• _ASSIGNMENT_:
Only the lines below starting at the one containing "Clear the search box with X icon" and ending at the one containing "Given: Expand the 用户管理 sidebar menu" belong in the answer, each copied exactly.

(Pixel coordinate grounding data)

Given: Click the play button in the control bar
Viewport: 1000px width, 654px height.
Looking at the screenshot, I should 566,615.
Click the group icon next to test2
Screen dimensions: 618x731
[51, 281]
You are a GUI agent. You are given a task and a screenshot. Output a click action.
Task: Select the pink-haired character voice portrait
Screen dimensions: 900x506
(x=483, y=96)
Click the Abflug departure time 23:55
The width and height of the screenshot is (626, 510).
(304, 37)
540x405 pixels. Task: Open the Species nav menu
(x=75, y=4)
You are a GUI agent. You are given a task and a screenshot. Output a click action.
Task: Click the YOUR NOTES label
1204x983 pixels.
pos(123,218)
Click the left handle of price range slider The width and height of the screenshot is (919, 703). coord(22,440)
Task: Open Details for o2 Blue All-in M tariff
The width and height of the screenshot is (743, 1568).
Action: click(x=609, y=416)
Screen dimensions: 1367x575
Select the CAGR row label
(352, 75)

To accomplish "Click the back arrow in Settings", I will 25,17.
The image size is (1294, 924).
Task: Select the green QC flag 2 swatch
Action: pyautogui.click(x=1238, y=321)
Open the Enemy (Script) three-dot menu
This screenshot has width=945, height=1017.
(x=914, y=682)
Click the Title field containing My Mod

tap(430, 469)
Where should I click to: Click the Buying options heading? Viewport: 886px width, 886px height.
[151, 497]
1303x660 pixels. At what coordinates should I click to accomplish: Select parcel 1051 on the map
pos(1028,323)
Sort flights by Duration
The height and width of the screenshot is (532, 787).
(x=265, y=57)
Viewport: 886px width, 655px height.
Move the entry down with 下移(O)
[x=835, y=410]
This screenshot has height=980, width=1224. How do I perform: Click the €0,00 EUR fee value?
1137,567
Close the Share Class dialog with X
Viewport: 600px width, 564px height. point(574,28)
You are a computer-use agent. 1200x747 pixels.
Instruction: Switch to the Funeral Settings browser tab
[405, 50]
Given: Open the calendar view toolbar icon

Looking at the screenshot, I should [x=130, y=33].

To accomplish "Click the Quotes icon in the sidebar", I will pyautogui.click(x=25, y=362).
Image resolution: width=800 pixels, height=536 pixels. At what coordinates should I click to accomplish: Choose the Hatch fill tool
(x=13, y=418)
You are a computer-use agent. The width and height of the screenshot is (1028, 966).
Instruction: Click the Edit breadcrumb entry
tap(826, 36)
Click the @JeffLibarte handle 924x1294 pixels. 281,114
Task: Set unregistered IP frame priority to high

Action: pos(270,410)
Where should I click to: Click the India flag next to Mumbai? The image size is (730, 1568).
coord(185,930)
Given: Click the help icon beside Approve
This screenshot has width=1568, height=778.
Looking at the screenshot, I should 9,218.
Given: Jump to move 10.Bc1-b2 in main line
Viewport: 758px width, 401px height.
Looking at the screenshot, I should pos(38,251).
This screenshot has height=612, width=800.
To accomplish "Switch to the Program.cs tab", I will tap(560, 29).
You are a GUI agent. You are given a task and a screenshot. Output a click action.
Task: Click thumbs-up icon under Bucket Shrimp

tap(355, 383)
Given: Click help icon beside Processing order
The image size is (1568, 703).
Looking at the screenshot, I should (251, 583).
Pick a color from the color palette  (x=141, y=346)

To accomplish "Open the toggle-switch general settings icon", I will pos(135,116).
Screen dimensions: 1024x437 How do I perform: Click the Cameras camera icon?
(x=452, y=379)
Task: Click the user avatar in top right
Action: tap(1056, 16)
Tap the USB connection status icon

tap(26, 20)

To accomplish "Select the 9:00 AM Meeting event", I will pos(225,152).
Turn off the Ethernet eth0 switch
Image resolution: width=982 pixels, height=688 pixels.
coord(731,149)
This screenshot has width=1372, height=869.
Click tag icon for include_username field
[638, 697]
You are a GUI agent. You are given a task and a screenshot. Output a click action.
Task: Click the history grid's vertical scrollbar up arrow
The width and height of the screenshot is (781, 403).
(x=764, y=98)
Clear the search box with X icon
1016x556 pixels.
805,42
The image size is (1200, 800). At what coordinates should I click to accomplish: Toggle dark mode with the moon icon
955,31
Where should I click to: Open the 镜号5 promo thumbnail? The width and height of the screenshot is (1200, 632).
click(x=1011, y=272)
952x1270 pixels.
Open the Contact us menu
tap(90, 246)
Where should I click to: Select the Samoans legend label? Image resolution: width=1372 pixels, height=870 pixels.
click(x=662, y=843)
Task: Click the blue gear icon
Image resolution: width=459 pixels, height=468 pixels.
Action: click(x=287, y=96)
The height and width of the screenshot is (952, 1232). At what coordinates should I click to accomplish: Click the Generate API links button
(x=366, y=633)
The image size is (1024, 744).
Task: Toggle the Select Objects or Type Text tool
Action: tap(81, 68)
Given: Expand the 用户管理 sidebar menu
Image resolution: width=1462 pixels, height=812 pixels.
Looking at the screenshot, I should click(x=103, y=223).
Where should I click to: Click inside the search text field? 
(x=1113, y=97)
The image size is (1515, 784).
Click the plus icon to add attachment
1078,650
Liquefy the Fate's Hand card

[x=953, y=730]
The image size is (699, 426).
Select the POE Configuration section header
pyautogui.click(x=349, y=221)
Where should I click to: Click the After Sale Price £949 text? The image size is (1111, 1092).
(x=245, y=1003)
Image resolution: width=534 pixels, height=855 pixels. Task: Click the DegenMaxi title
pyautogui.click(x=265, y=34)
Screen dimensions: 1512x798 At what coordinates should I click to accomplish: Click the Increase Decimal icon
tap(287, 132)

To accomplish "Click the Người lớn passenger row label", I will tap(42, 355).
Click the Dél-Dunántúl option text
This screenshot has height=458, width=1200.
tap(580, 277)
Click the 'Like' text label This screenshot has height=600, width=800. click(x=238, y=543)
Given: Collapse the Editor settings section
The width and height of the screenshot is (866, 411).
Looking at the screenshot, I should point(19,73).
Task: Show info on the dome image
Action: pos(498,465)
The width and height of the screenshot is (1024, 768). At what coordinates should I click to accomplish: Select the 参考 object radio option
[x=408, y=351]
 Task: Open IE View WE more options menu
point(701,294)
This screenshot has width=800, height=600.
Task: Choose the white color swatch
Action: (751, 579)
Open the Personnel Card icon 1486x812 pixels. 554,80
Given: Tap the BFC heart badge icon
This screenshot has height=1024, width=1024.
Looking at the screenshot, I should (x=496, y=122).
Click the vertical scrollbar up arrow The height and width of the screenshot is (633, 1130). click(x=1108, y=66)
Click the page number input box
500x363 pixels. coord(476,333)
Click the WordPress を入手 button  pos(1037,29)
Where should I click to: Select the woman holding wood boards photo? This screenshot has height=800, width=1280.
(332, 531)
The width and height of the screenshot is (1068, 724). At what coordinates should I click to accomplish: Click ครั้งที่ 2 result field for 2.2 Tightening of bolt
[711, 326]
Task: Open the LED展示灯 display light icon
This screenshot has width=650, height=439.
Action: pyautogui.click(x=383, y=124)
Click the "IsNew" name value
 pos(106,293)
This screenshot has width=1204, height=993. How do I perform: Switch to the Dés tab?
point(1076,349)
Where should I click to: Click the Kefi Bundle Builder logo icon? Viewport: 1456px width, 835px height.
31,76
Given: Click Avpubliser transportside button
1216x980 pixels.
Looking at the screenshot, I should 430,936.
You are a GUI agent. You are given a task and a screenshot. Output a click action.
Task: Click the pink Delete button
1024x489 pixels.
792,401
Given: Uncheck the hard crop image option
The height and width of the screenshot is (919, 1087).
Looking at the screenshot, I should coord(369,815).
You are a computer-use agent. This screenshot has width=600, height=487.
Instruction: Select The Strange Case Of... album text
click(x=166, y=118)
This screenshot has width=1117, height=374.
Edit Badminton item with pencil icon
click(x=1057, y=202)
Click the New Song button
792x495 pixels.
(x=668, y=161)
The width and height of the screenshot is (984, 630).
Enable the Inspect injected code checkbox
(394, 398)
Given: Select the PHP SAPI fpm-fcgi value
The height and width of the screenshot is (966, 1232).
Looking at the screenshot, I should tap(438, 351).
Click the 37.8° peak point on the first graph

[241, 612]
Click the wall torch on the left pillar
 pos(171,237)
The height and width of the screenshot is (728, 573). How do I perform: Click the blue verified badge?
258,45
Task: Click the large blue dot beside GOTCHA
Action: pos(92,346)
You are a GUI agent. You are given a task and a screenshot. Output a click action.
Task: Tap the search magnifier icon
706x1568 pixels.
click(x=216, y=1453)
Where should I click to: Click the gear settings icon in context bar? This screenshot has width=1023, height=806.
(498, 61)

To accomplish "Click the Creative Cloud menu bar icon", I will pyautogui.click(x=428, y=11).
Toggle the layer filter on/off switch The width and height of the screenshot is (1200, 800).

• _TASK OUTPUT_:
Clear the search box with X icon
1016x556 pixels.
805,42
The image size is (1200, 800). At what coordinates should I click to accomplish: Toggle dark mode with the moon icon
955,31
Where should I click to: Open the 镜号5 promo thumbnail? The width and height of the screenshot is (1200, 632).
click(x=1011, y=272)
952x1270 pixels.
Open the Contact us menu
tap(90, 246)
Where should I click to: Select the Samoans legend label? Image resolution: width=1372 pixels, height=870 pixels.
click(x=662, y=843)
Task: Click the blue gear icon
Image resolution: width=459 pixels, height=468 pixels.
Action: click(x=287, y=96)
The height and width of the screenshot is (952, 1232). At what coordinates should I click to accomplish: Click the Generate API links button
(x=366, y=633)
The image size is (1024, 744).
Task: Toggle the Select Objects or Type Text tool
Action: tap(81, 68)
Given: Expand the 用户管理 sidebar menu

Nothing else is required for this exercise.